Why Alexa?
There’s no doubt Amazon's Alexa is currently one of the best consumer virtual assistants to find. In general, it seems consumers feel more comfortable speaking to a virtual assistant at home than in public (yet). More particularly, Alexa currently has over 8.2 million active users in the U.S. and awareness of the devices increased to 82% as of Dec. 31, 2016, up from 47% a year before that and 20% on March 31, 2015. Lastly, Alexa high demand for 3rd party service integrations. For these reasons and many more, I’d say it’s a smart move to integrate your service as well.
The Challenge
The challenge with integrating with Alexa when your service's interface is a bot, is that Alexa isn’t really set up for conversation. Since most services don’t provide a conversational interface, Alexa provides an interaction model that offers basic pattern matching and NLP. If you’ve built your own NLP engine, this is really bad news. It means you’ll need to classify thousands of patterns to enable the same ability you've already achieved with your bot.
Luckily, I’ve found a work around thats actually so simple, it shouldn’t take you more than 10 minutes! In general, all you need to use is a slot type called AMAZON.LITERAL. From the Alexa Skills Kit documentation: "AMAZON.LITERAL passes the recognized words for the slot value with no conversion. You must define a set of representative slot values as part of your sample utterances." A while back, Amazon deprecated this solution but recently announced its return for good, so have no worries!
How Alexa works
For this tutorial, I’ll use a weather bot called Weabo, configured with a custom HTTPS endpoint (you can also use an AWS lambda function if you'd like). This is what happens when a user says something to Alexa:
- A Voice message comes in from user. The message pattern could be: “Alexa, ask Weabo what’s the weather in San Fransisco”
- An Alexa NLP engine classifies the message intent and extracts entities defined in advance. For example, the intent here could be “weather.get” and the entities “location=San Fransisco”.
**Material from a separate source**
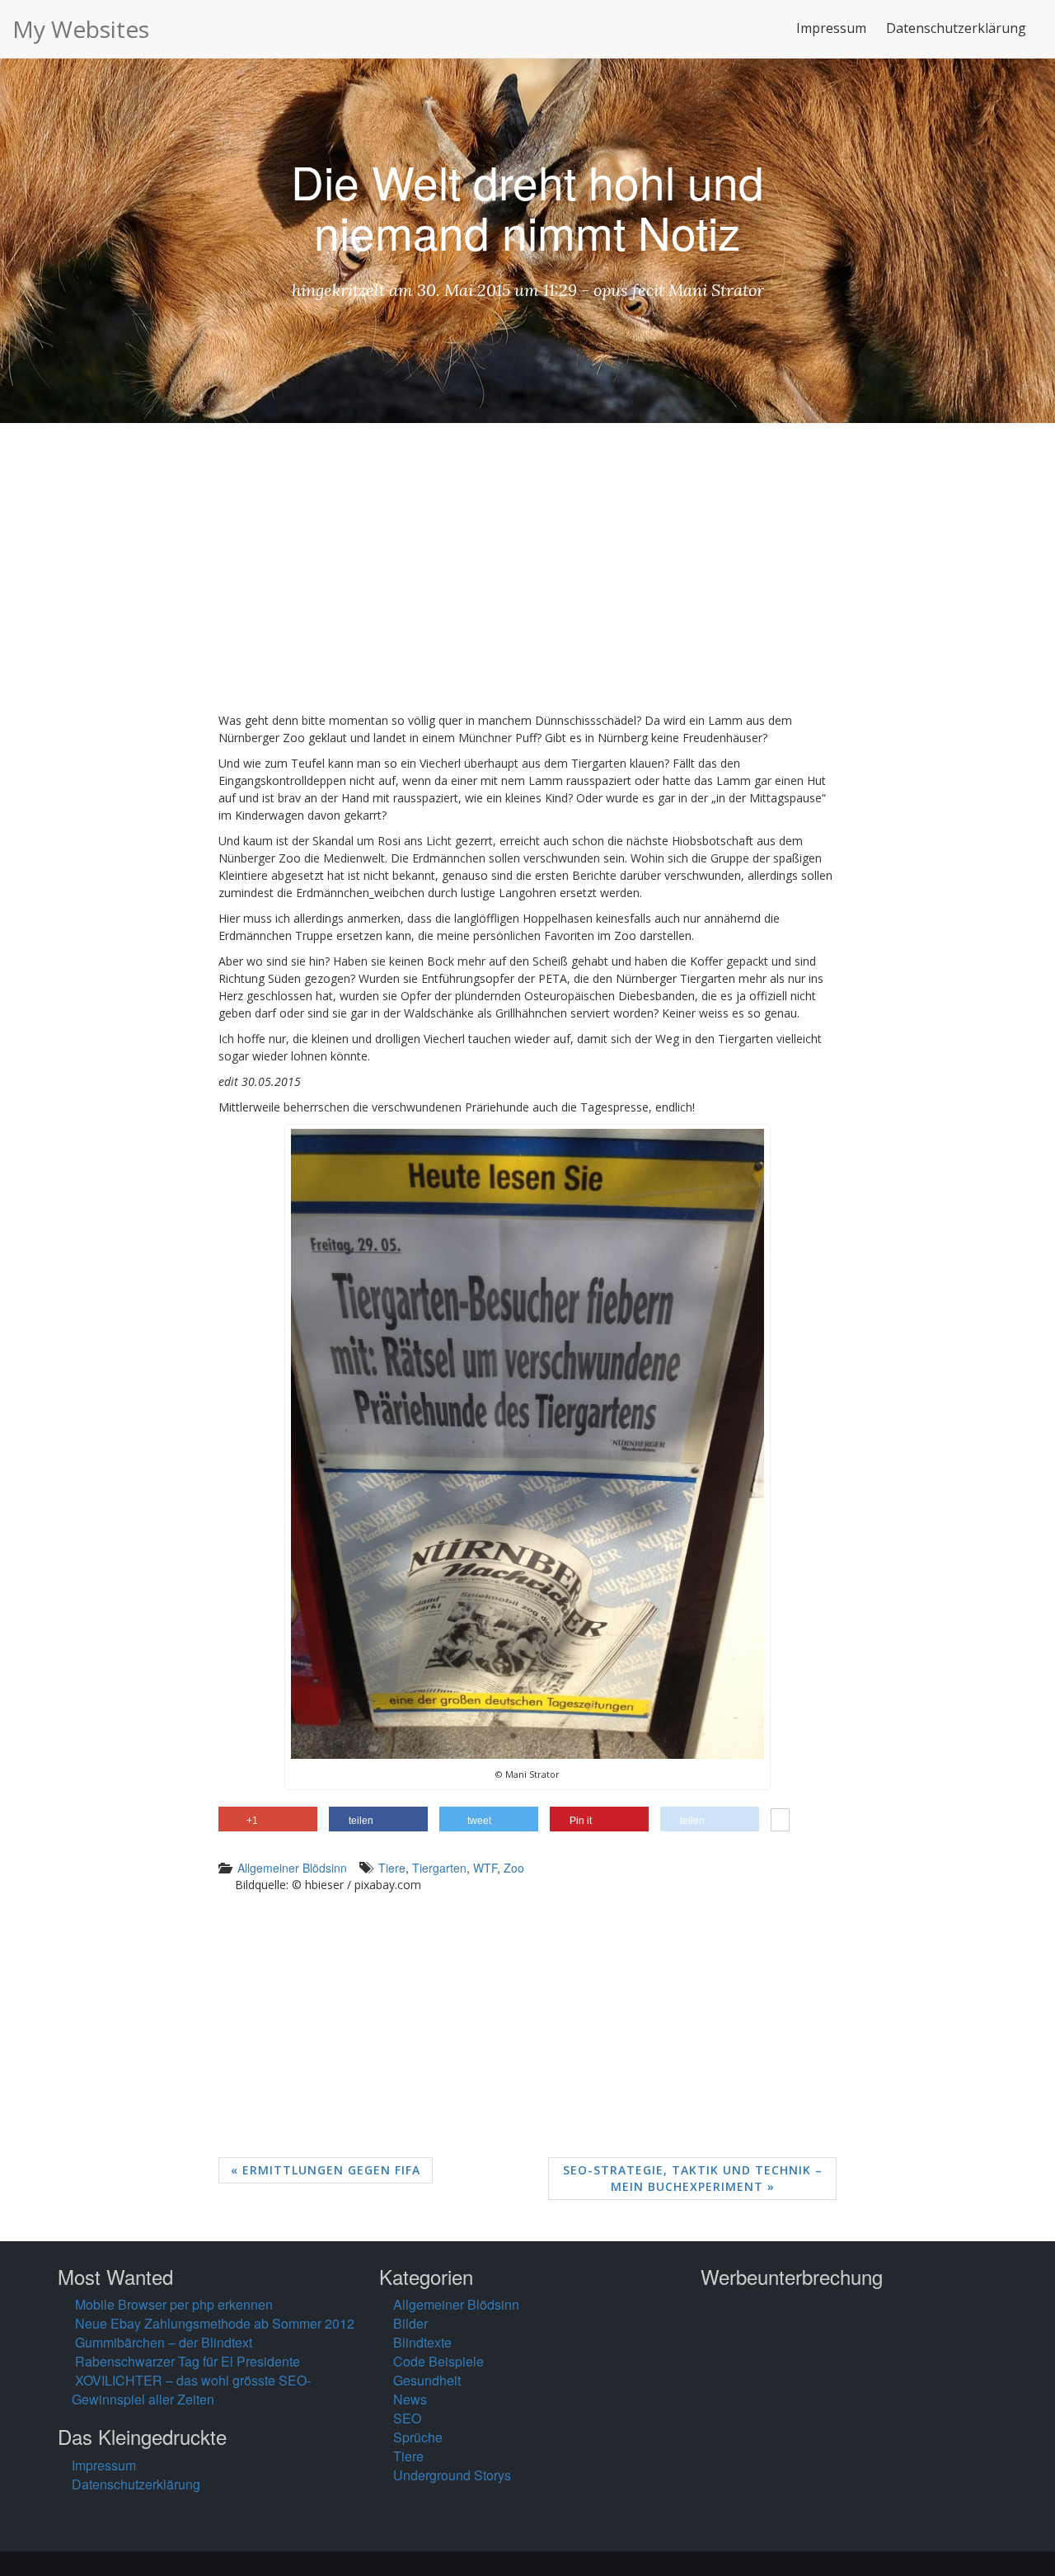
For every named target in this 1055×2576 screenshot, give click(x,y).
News (410, 2399)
- Results from the NLP engine are constructed into a request.
- The request is routed to a custom HTTPS endpoint of your choice, or to an AWS lambda function.
- A message response is returned from the request, and back to the user. A message response could be: "The weather in San Fransisco is 70 degrees".
Solution
We won't go into details of how to set up your Alexa skill, since there's so many great tutorials out there. Take a look at this one by Amazon, on developing an Alexa skill in under 5 minutes with a Lambda function, or this one for developing with a HTTPS endpoint.
Let's assume this is our endpoint function (written in Node.js):
function respond_to_incoming_message(req, res) { // Extract text message from request var text = req.body.text; // Extract text intent, entities and generate bot response var bot_response = respond_to_user_message(text); // Return response res.send(bot_response); }
What we'd like to do, is to make sure a message sent to Alexa, arrives to the above endpoint as is, so your bot can take care of the parsing it and returning a proper response.
Once you've reached the 'Interaction Model' area of your Alexa skill configuration, add the following to the Intent Schema section :
{ "intents": [ { "slots": [ { "name": "MessageText", "type": "AMAZON.LITERAL" } ], "intent": "FreeText" } ] }
After that, add the following to the 'Sample Utterances' section:
FreeText {this is a sentence|MessageText} FreeText {this is another sentence|MessageText}
Looking back at our endpoint function above, replace the first line with the following:
var text = req.body.intent.slots.MessageText.value;
That’s it! This will allow your users to talk freely with Alexa while using your own NLP engine.